WHAT TO WORK ON - Copy out each line of the material below without any changes.

RECORDS -
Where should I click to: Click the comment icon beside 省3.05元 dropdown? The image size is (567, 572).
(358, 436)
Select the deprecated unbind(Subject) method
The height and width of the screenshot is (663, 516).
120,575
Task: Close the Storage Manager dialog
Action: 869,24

FINAL RESULT -
Where should I click to: Click the comment icon beside 省3.05元 dropdown? The image size is (567, 572).
(358, 436)
Select the deprecated unbind(Subject) method
The height and width of the screenshot is (663, 516).
120,575
Task: Close the Storage Manager dialog
Action: 869,24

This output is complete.